21 November 2012

Bankei's Blistered Butt

I had occasion recently to be reminded of Bankei's blistered butt.  Seems Bankei, while wholeheartedly devoting himself to a particularly strenuous, long, uninterrupted period of zazen, literally sat his ass off, the skin becoming blistered and inflamed from all the butt-to-the-board contact.  And that was not all: he continued in his austerities, contracted tuberculosis, and found himself beyond the scope of anything a physician could offer to help.  It was at that point, near death, that he achieved deep realization, which he expressed as "All things are perfectly resolved in the Unborn."  From that point on, "return to the Unborn" was his constant homily.  To farmers he would say, "Just practice your farming and return to the Unborn."  He would not encourage them to do anything else.

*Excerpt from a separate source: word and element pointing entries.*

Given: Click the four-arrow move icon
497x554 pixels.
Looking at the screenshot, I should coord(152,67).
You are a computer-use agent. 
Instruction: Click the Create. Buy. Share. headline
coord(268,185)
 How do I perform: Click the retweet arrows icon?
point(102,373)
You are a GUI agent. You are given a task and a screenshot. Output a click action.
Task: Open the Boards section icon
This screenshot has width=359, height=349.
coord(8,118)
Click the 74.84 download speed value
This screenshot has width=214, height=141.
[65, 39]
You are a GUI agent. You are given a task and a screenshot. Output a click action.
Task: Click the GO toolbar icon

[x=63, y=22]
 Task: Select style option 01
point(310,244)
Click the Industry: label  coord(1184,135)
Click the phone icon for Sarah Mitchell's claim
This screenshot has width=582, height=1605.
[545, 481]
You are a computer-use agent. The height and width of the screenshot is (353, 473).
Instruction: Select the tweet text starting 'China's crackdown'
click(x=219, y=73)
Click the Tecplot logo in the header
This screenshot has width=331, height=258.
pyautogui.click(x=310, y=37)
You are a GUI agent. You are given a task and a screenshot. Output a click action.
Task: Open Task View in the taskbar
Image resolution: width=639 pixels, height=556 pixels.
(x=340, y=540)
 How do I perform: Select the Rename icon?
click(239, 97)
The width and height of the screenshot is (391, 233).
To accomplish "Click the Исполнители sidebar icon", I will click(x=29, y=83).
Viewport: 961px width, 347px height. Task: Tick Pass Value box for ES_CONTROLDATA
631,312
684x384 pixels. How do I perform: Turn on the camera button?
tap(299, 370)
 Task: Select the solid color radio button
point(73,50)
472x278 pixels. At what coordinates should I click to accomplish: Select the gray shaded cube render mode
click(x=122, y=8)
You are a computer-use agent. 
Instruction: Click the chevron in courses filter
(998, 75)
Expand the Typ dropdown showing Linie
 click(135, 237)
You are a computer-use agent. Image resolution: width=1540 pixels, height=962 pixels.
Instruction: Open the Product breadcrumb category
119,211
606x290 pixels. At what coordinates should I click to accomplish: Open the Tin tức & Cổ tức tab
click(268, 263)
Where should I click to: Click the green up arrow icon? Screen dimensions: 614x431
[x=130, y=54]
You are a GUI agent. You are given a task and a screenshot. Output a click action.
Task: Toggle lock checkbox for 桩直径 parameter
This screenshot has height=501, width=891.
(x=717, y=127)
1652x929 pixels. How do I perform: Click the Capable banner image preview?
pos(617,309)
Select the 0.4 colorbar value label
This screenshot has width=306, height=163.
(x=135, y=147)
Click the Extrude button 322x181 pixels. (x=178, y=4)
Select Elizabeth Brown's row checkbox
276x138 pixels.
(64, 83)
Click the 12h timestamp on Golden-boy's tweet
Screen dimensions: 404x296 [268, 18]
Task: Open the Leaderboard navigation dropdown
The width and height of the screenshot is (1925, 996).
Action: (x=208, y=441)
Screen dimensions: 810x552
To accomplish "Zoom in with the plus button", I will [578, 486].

Bankei's blistered butt is a mainstay of sesshin encouragement talks and teishos: "What puny efforts ours are by comparison!  Let us resolve to emulate the greats!  Sore ass?  Nothing!  Aching legs? Meh!  How will you drink from the deep well unless you dig?  Step it up!  Death is waiting!  Bankei was willing to die in pursuit of the Great Matter!" 

"But wait," the earnest but unclear practitioner says, "What happened to 'just do what you're doing and return to the Unborn'?"

Seems like a fair enough question to ask.

One thing I have always appreciated about Buddhism is its insistence, at every juncture, that the Dharma has to be met with in the place one finds oneself.  There is no underlying assumption that practice is a "one size fits all" sort of thing.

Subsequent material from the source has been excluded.